■ **Work order**
Return the records, each one exactly as written.

■ **Excerpted records**
────

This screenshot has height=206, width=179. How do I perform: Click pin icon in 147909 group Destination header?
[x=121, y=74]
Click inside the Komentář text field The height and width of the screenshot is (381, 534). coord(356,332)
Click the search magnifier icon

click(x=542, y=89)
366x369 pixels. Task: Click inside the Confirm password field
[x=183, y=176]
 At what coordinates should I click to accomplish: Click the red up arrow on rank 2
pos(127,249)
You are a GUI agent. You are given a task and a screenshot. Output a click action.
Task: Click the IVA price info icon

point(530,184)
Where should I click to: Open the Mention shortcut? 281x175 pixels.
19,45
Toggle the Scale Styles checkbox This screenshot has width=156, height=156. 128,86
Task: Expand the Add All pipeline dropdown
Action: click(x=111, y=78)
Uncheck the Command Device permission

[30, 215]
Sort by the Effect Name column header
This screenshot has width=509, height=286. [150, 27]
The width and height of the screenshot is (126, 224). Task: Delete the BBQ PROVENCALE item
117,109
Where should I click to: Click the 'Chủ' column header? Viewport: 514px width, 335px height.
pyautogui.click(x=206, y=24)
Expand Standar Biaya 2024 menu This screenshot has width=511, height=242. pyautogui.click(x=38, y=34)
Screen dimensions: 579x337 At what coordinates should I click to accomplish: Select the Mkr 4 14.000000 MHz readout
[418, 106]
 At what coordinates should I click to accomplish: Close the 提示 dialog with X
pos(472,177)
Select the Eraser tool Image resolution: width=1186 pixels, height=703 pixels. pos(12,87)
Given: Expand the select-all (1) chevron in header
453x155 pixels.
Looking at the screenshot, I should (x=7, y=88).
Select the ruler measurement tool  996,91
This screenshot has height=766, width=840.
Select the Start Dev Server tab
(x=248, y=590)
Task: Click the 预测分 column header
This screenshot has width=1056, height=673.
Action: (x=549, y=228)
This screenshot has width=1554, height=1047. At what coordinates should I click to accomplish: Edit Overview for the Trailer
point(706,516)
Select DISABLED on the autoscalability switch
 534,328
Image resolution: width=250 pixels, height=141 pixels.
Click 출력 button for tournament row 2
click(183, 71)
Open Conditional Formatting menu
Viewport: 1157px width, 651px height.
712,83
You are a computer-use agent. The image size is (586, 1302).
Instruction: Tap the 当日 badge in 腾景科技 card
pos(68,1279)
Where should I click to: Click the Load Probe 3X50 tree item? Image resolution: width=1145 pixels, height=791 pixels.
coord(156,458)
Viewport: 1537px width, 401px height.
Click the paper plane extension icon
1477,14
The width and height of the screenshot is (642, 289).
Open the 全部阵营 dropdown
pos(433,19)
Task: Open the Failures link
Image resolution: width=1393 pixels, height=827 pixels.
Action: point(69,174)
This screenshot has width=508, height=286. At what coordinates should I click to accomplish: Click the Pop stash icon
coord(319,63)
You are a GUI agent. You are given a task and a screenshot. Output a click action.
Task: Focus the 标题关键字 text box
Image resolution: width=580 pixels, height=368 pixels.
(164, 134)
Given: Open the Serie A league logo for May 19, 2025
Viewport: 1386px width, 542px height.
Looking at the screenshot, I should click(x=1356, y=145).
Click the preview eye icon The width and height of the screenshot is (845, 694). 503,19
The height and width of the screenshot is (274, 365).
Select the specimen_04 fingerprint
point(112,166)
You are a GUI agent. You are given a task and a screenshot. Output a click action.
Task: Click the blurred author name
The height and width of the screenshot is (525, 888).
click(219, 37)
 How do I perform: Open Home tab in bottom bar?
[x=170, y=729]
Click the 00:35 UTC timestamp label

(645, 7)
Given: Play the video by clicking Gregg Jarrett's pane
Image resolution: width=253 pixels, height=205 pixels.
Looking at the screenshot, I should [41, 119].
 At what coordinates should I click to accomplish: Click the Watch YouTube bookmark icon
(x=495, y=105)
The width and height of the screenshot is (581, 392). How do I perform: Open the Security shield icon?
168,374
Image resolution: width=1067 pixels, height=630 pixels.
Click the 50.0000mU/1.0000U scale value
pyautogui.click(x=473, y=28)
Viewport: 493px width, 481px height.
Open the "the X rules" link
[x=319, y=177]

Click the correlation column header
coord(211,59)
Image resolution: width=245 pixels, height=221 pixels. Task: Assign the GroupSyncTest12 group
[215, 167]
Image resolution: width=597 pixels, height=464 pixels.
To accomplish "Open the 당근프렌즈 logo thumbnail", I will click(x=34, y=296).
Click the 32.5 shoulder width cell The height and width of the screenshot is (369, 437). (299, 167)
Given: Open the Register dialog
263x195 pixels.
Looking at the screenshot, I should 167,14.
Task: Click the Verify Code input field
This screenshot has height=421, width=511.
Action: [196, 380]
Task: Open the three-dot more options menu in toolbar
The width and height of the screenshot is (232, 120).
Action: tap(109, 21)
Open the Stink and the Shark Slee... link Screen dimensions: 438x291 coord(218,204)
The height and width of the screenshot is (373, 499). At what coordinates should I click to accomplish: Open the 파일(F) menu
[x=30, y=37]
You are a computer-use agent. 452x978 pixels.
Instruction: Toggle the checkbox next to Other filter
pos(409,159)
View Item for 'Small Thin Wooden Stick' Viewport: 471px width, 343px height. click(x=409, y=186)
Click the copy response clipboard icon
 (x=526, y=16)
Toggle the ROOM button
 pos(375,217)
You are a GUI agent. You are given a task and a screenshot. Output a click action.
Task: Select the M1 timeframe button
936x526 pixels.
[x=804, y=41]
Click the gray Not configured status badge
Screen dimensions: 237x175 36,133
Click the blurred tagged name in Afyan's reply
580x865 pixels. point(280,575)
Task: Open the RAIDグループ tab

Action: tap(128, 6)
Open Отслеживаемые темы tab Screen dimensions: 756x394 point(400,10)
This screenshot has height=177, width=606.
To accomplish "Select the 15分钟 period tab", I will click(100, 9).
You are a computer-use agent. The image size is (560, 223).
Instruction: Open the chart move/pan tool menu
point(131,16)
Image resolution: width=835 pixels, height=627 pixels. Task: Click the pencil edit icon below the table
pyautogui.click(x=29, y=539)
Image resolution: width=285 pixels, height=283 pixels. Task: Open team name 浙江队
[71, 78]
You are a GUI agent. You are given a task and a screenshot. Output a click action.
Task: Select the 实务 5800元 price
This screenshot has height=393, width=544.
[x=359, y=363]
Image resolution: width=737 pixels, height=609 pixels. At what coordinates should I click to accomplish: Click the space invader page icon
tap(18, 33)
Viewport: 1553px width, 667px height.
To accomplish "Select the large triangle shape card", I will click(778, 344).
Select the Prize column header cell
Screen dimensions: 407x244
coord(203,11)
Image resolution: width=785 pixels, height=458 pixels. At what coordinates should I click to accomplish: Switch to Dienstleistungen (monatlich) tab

────

■ **Exercise solution**
This screenshot has height=206, width=179. How do I perform: Click pin icon in 147909 group Destination header?
[x=121, y=74]
Click inside the Komentář text field The height and width of the screenshot is (381, 534). coord(356,332)
Click the search magnifier icon

click(x=542, y=89)
366x369 pixels. Task: Click inside the Confirm password field
[x=183, y=176]
 At what coordinates should I click to accomplish: Click the red up arrow on rank 2
pos(127,249)
You are a GUI agent. You are given a task and a screenshot. Output a click action.
Task: Click the IVA price info icon

point(530,184)
Where should I click to: Open the Mention shortcut? 281x175 pixels.
19,45
Toggle the Scale Styles checkbox This screenshot has width=156, height=156. 128,86
Task: Expand the Add All pipeline dropdown
Action: click(x=111, y=78)
Uncheck the Command Device permission

[30, 215]
Sort by the Effect Name column header
This screenshot has width=509, height=286. [150, 27]
The width and height of the screenshot is (126, 224). Task: Delete the BBQ PROVENCALE item
117,109
Where should I click to: Click the 'Chủ' column header? Viewport: 514px width, 335px height.
pyautogui.click(x=206, y=24)
Expand Standar Biaya 2024 menu This screenshot has width=511, height=242. pyautogui.click(x=38, y=34)
Screen dimensions: 579x337 At what coordinates should I click to accomplish: Select the Mkr 4 14.000000 MHz readout
[418, 106]
 At what coordinates should I click to accomplish: Close the 提示 dialog with X
pos(472,177)
Select the Eraser tool Image resolution: width=1186 pixels, height=703 pixels. pos(12,87)
Given: Expand the select-all (1) chevron in header
453x155 pixels.
Looking at the screenshot, I should (x=7, y=88).
Select the ruler measurement tool  996,91
This screenshot has height=766, width=840.
Select the Start Dev Server tab
(x=248, y=590)
Task: Click the 预测分 column header
This screenshot has width=1056, height=673.
Action: (x=549, y=228)
This screenshot has width=1554, height=1047. At what coordinates should I click to accomplish: Edit Overview for the Trailer
point(706,516)
Select DISABLED on the autoscalability switch
 534,328
Image resolution: width=250 pixels, height=141 pixels.
Click 출력 button for tournament row 2
click(183, 71)
Open Conditional Formatting menu
Viewport: 1157px width, 651px height.
712,83
You are a computer-use agent. The image size is (586, 1302).
Instruction: Tap the 当日 badge in 腾景科技 card
pos(68,1279)
Where should I click to: Click the Load Probe 3X50 tree item? Image resolution: width=1145 pixels, height=791 pixels.
coord(156,458)
Viewport: 1537px width, 401px height.
Click the paper plane extension icon
1477,14
The width and height of the screenshot is (642, 289).
Open the 全部阵营 dropdown
pos(433,19)
Task: Open the Failures link
Image resolution: width=1393 pixels, height=827 pixels.
Action: point(69,174)
This screenshot has width=508, height=286. At what coordinates should I click to accomplish: Click the Pop stash icon
coord(319,63)
You are a GUI agent. You are given a task and a screenshot. Output a click action.
Task: Focus the 标题关键字 text box
Image resolution: width=580 pixels, height=368 pixels.
(164, 134)
Given: Open the Serie A league logo for May 19, 2025
Viewport: 1386px width, 542px height.
Looking at the screenshot, I should click(x=1356, y=145).
Click the preview eye icon The width and height of the screenshot is (845, 694). 503,19
The height and width of the screenshot is (274, 365).
Select the specimen_04 fingerprint
point(112,166)
You are a GUI agent. You are given a task and a screenshot. Output a click action.
Task: Click the blurred author name
The height and width of the screenshot is (525, 888).
click(219, 37)
 How do I perform: Open Home tab in bottom bar?
[x=170, y=729]
Click the 00:35 UTC timestamp label

(645, 7)
Given: Play the video by clicking Gregg Jarrett's pane
Image resolution: width=253 pixels, height=205 pixels.
Looking at the screenshot, I should [41, 119].
 At what coordinates should I click to accomplish: Click the Watch YouTube bookmark icon
(x=495, y=105)
The width and height of the screenshot is (581, 392). How do I perform: Open the Security shield icon?
168,374
Image resolution: width=1067 pixels, height=630 pixels.
Click the 50.0000mU/1.0000U scale value
pyautogui.click(x=473, y=28)
Viewport: 493px width, 481px height.
Open the "the X rules" link
[x=319, y=177]

Click the correlation column header
coord(211,59)
Image resolution: width=245 pixels, height=221 pixels. Task: Assign the GroupSyncTest12 group
[215, 167]
Image resolution: width=597 pixels, height=464 pixels.
To accomplish "Open the 당근프렌즈 logo thumbnail", I will click(x=34, y=296).
Click the 32.5 shoulder width cell The height and width of the screenshot is (369, 437). (299, 167)
Given: Open the Register dialog
263x195 pixels.
Looking at the screenshot, I should 167,14.
Task: Click the Verify Code input field
This screenshot has height=421, width=511.
Action: [196, 380]
Task: Open the three-dot more options menu in toolbar
The width and height of the screenshot is (232, 120).
Action: tap(109, 21)
Open the Stink and the Shark Slee... link Screen dimensions: 438x291 coord(218,204)
The height and width of the screenshot is (373, 499). At what coordinates should I click to accomplish: Open the 파일(F) menu
[x=30, y=37]
You are a computer-use agent. 452x978 pixels.
Instruction: Toggle the checkbox next to Other filter
pos(409,159)
View Item for 'Small Thin Wooden Stick' Viewport: 471px width, 343px height. click(x=409, y=186)
Click the copy response clipboard icon
 (x=526, y=16)
Toggle the ROOM button
 pos(375,217)
You are a GUI agent. You are given a task and a screenshot. Output a click action.
Task: Select the M1 timeframe button
936x526 pixels.
[x=804, y=41]
Click the gray Not configured status badge
Screen dimensions: 237x175 36,133
Click the blurred tagged name in Afyan's reply
580x865 pixels. point(280,575)
Task: Open the RAIDグループ tab

Action: tap(128, 6)
Open Отслеживаемые темы tab Screen dimensions: 756x394 point(400,10)
This screenshot has height=177, width=606.
To accomplish "Select the 15分钟 period tab", I will click(100, 9).
You are a computer-use agent. The image size is (560, 223).
Instruction: Open the chart move/pan tool menu
point(131,16)
Image resolution: width=835 pixels, height=627 pixels. Task: Click the pencil edit icon below the table
pyautogui.click(x=29, y=539)
Image resolution: width=285 pixels, height=283 pixels. Task: Open team name 浙江队
[71, 78]
You are a GUI agent. You are given a task and a screenshot. Output a click action.
Task: Select the 实务 5800元 price
This screenshot has height=393, width=544.
[x=359, y=363]
Image resolution: width=737 pixels, height=609 pixels. At what coordinates should I click to accomplish: Click the space invader page icon
tap(18, 33)
Viewport: 1553px width, 667px height.
To accomplish "Select the large triangle shape card", I will click(778, 344).
Select the Prize column header cell
Screen dimensions: 407x244
coord(203,11)
Image resolution: width=785 pixels, height=458 pixels. At what coordinates should I click to accomplish: Switch to Dienstleistungen (monatlich) tab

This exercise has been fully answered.